## Extrait à lire
☆ ☆ ☆ ☆ ☆ ☆ ☆

En narrant la création de la sculpture de Rodin, Les Bourgeois de Calais, Michel Bernard rend un magnifique hommage à son commanditaire, le maire de la commune, Omer Dewavrin. Une histoire d’amitié, de génie et de ténacité.
Calais ne fut pas toujours un camp illégal de transit pour migrants, le départ du tunnel pour traverser la Manche, ou un club de foot finaliste de la coupe de France. Calais fut souvent associée, des décennies durant, à une oeuvre sculptée majeure, immortalisée par un timbre postal : le bronze « Les Bourgeois de Calais » de Rodin.
Six personnages en souffrance, conduit par Eustache de Saint Pierre, se livrent, au début de la guerre de Cent Ans, au roi d’Angleterre à l’issue d’un long siège, pour que soient épargnés leurs concitoyens et leur ville : oeuvre monumentale, mondialement connue, reproduite douze fois dans le monde entier de New-York à Séoul en passant par Londres ou Bâle.
On sait que cette sculpture est l’oeuvre de Rodin, homme âgé alors de quarante-quatre ans, dont le nom commence de plus en plus à émerger au firmament des arts. Décrié par les partisans de la tradition antique, imprégné de son maître et prédécesseur le « père Rude », il impose une nouvelle vision de la sculpture, donnant vie et parole à des personnages qui bougent et agissent comme dans la vraie vie.
Rodin est connu, bientôt reconnu. Beaucoup moins est le commanditaire de l’oeuvre à l’approche du centenaire de la Révolution Française, le maire Omer Dewavrin, notaire, notable établi, qui va, sous le charme du futur amant de Camille Claudel, devenir un partisan d’une statue hors norme tant en la forme, horizontale, que sur le fond, six personnages en souffrance et non six personnages héroïques.

☆ ☆ ☆ ☆ ☆ ☆ ☆

## Liste des données
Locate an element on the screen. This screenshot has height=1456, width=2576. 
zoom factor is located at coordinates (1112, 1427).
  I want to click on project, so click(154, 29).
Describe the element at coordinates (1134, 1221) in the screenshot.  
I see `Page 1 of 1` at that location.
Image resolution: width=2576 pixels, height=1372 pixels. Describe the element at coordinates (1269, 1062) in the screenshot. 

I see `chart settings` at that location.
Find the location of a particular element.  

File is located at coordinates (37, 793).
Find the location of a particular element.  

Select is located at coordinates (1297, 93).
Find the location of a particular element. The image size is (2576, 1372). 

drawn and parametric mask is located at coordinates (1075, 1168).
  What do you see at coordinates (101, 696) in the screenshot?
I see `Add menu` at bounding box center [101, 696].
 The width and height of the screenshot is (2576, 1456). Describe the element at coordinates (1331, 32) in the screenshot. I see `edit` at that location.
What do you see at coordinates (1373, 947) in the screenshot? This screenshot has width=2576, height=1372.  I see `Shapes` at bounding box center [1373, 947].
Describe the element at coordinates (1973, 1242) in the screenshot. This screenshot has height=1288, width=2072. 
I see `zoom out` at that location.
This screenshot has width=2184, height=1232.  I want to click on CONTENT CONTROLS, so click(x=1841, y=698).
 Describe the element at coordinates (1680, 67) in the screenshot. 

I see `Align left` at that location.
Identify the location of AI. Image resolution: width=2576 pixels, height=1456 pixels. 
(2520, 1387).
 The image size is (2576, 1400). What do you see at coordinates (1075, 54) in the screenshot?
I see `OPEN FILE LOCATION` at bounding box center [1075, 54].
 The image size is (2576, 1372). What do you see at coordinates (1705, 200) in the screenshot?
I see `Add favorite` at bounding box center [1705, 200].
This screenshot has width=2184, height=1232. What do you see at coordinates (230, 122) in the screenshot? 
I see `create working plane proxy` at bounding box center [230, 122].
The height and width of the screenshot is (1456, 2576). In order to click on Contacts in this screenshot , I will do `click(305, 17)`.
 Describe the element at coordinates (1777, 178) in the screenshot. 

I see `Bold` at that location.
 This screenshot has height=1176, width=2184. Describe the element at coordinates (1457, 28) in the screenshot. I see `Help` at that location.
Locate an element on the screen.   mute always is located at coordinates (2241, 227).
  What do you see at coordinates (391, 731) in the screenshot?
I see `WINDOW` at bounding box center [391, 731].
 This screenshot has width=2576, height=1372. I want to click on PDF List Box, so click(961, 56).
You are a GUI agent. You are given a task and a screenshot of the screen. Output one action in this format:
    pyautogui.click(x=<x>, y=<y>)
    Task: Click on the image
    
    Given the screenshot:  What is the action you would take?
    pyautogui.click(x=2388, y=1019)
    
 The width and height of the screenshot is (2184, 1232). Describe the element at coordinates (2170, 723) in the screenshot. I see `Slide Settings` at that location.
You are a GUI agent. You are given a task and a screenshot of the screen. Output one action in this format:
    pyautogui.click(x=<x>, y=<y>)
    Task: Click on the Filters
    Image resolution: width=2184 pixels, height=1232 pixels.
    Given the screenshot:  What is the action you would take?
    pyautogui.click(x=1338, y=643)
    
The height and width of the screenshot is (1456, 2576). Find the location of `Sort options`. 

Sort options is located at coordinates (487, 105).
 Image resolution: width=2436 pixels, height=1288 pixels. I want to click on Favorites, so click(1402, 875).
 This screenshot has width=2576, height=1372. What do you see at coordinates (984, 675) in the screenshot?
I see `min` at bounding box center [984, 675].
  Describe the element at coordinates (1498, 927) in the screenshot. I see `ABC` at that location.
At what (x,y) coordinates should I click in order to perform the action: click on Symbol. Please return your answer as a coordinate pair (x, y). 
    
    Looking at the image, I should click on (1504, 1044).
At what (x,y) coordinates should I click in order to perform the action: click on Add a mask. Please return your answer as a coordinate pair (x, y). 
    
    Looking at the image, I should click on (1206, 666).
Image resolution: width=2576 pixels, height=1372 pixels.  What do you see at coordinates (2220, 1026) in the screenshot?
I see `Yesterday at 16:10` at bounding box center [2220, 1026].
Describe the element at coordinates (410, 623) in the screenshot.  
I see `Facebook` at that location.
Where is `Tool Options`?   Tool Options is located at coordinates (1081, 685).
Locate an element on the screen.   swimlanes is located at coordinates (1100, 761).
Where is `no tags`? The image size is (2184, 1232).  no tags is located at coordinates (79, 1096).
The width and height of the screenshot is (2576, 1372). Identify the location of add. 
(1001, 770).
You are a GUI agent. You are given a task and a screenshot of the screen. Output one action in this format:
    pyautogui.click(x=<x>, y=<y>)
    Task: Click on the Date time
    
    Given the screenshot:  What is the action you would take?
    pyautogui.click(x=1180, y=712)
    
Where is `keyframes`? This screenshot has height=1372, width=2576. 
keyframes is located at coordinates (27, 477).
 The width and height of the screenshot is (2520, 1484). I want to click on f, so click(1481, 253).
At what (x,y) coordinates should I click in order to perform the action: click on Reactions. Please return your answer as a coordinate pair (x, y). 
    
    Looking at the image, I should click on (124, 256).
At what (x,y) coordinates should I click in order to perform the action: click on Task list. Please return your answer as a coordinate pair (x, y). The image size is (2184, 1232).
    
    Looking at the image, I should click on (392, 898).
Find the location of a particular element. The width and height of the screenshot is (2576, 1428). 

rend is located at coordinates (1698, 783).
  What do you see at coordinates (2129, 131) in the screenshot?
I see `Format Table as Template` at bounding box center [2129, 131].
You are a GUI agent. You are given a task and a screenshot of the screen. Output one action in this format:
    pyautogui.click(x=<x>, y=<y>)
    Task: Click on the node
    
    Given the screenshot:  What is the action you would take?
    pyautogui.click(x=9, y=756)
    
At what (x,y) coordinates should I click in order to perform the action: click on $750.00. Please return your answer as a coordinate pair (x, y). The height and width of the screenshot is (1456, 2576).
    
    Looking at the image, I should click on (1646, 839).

☆ ☆ ☆ ☆ ☆ ☆ ☆

## Liste des consignes
**1)** D'après le texte sur Les Bourgeois de Calais, quelle profession exerce Omer Dewavrin ?
**2)** Poursuivez le texte sur Les Bourgeois de Calais à la suite de sa dernière phrase.

## Réponses aux consignes
**1)** Il est notaire.

**2)**
Michel Bernard nous avait séduit avec son ouvrage Deux remords de Claude Monet dans lequel l’écrivain, en s’éloignant d’une biographie traditionnelle, réussissait à nous faire pénétrer l’univers intime du peintre impressionniste obnubilé par son chevalet et ses tubes de peinture. S’appuyant cette fois-ci sur la correspondance entre l’élu et l’artiste, l’écrivain nous raconte la naissance puis l’épanouissement d’une belle amitié qui n’est pas sans rappeler celle entre Clémenceau et le peintre de Giverny.
C’est le maire qui tient ici le rôle essentiel, un homme bon, modeste, qui ne sait lui même, formé à la culture classique, ce qui le séduit dans une oeuvre contraire a priori à ses goûts premiers et qui comprend à demi-mots le génie de cette silhouette lourde, massive, à la barbe fleurie si proche de l’allure générale de Claude Monet.
Subjugué en regardant les visages de ces hommes effarouchés devant la mort, il comprend comme Monet que : « (…) ce regard qui dépassait l’existence humaine et sondait le passé et l’avenir, l’infini, n’était que l’empreinte des pouces de Rodin dans de la craie mouillée ». Le notaire est, avec l’immense sculpture, le sujet véritable du livre. Il donne plus qu’il ne reçoit de Rodin, mais cette oeuvre en création, il la sent presque comme sienne.
Sans Gertrude Stein, l’oeuvre de Picasso se serait quand même diffusée à travers le monde, mais avec du retard et des difficultés plus grandes. Sans Omer Dewavrin, Les Bourgeois, seraient restés dissimulés dans les mains qui « avaient la foi » d’Auguste Rodin. Il faudra donc dix ans pour que la statue soit enfin inaugurée en 1895.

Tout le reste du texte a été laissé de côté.